What the task requires -
Take the data below and copy exactly the lines starting at the one with "Cables (523, 895)" and finishing at the one with "Parlantes (528, 1117)", both included.

Entries provided Start Marker

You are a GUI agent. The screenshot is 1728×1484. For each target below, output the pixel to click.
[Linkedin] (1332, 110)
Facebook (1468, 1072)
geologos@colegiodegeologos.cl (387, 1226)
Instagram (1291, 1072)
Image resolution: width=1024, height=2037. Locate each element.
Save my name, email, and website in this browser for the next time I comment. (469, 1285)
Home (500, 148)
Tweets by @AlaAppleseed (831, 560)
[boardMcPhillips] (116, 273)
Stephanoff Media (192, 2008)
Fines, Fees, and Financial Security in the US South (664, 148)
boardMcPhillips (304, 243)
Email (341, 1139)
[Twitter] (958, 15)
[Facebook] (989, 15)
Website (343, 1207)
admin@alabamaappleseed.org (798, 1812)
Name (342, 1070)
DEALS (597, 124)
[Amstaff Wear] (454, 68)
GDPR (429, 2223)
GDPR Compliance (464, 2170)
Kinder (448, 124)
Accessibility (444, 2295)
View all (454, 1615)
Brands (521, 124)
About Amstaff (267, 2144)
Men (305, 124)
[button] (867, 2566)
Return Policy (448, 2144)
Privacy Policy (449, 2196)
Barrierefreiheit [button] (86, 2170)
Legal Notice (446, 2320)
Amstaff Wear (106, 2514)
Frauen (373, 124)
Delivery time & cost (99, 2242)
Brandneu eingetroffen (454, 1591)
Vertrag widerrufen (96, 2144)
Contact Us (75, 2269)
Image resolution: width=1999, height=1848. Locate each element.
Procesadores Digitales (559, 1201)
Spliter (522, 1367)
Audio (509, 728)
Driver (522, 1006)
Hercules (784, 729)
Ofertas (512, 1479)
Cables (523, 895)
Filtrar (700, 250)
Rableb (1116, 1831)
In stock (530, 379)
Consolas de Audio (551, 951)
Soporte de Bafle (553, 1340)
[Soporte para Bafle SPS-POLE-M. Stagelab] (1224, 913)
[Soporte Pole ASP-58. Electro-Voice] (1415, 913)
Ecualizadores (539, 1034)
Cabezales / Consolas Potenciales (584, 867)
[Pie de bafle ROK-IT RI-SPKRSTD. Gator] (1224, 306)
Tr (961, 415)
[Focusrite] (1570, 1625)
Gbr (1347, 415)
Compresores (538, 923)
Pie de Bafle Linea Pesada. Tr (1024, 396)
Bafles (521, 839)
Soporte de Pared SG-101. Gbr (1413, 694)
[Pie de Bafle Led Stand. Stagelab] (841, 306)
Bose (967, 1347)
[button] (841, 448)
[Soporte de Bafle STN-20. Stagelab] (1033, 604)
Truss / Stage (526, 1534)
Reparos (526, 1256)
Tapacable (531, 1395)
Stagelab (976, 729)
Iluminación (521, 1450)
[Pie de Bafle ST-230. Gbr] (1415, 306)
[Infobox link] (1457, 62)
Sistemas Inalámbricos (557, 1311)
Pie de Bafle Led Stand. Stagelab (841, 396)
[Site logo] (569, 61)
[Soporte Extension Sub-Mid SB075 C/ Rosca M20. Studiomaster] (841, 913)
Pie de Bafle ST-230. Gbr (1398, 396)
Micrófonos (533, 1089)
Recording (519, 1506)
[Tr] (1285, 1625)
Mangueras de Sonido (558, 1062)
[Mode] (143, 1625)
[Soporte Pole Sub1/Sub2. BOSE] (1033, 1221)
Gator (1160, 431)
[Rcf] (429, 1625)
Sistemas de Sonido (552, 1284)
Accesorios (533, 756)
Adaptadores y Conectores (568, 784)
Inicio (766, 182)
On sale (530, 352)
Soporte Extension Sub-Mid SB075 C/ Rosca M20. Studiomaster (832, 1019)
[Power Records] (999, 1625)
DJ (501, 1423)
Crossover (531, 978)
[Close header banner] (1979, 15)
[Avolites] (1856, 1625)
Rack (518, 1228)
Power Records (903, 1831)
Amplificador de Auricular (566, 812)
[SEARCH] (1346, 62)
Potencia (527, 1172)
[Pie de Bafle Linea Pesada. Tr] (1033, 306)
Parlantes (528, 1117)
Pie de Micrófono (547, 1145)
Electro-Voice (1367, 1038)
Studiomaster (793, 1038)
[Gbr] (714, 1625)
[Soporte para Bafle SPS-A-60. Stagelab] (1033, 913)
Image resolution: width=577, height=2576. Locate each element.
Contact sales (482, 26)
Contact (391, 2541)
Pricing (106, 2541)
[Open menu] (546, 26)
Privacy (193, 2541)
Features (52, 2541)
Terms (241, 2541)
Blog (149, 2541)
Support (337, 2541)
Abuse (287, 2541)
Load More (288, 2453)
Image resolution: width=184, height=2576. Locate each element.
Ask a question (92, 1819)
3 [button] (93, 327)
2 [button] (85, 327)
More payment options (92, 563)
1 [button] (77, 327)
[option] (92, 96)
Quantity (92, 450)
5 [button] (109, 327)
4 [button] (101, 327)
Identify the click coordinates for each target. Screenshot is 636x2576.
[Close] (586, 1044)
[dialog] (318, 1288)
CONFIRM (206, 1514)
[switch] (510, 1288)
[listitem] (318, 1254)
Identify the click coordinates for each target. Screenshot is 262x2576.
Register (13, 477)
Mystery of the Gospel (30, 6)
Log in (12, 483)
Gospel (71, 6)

Entries provided End Marker

Written answer -
Cables (523, 895)
Filtrar (700, 250)
Rableb (1116, 1831)
In stock (530, 379)
Consolas de Audio (551, 951)
Soporte de Bafle (553, 1340)
[Soporte para Bafle SPS-POLE-M. Stagelab] (1224, 913)
[Soporte Pole ASP-58. Electro-Voice] (1415, 913)
Ecualizadores (539, 1034)
Cabezales / Consolas Potenciales (584, 867)
[Pie de bafle ROK-IT RI-SPKRSTD. Gator] (1224, 306)
Tr (961, 415)
[Focusrite] (1570, 1625)
Gbr (1347, 415)
Compresores (538, 923)
Pie de Bafle Linea Pesada. Tr (1024, 396)
Bafles (521, 839)
Soporte de Pared SG-101. Gbr (1413, 694)
[Pie de Bafle Led Stand. Stagelab] (841, 306)
Bose (967, 1347)
[button] (841, 448)
[Soporte de Bafle STN-20. Stagelab] (1033, 604)
Truss / Stage (526, 1534)
Reparos (526, 1256)
Tapacable (531, 1395)
Stagelab (976, 729)
Iluminación (521, 1450)
[Pie de Bafle ST-230. Gbr] (1415, 306)
[Infobox link] (1457, 62)
Sistemas Inalámbricos (557, 1311)
Pie de Bafle Led Stand. Stagelab (841, 396)
[Site logo] (569, 61)
[Soporte Extension Sub-Mid SB075 C/ Rosca M20. Studiomaster] (841, 913)
Pie de Bafle ST-230. Gbr (1398, 396)
Micrófonos (533, 1089)
Recording (519, 1506)
[Tr] (1285, 1625)
Mangueras de Sonido (558, 1062)
[Mode] (143, 1625)
[Soporte Pole Sub1/Sub2. BOSE] (1033, 1221)
Gator (1160, 431)
[Rcf] (429, 1625)
Sistemas de Sonido (552, 1284)
Accesorios (533, 756)
Adaptadores y Conectores (568, 784)
Inicio (766, 182)
On sale (530, 352)
Soporte Extension Sub-Mid SB075 C/ Rosca M20. Studiomaster (832, 1019)
[Power Records] (999, 1625)
DJ (501, 1423)
Crossover (531, 978)
[Close header banner] (1979, 15)
[Avolites] (1856, 1625)
Rack (518, 1228)
Power Records (903, 1831)
Amplificador de Auricular (566, 812)
[SEARCH] (1346, 62)
Potencia (527, 1172)
[Pie de Bafle Linea Pesada. Tr] (1033, 306)
Parlantes (528, 1117)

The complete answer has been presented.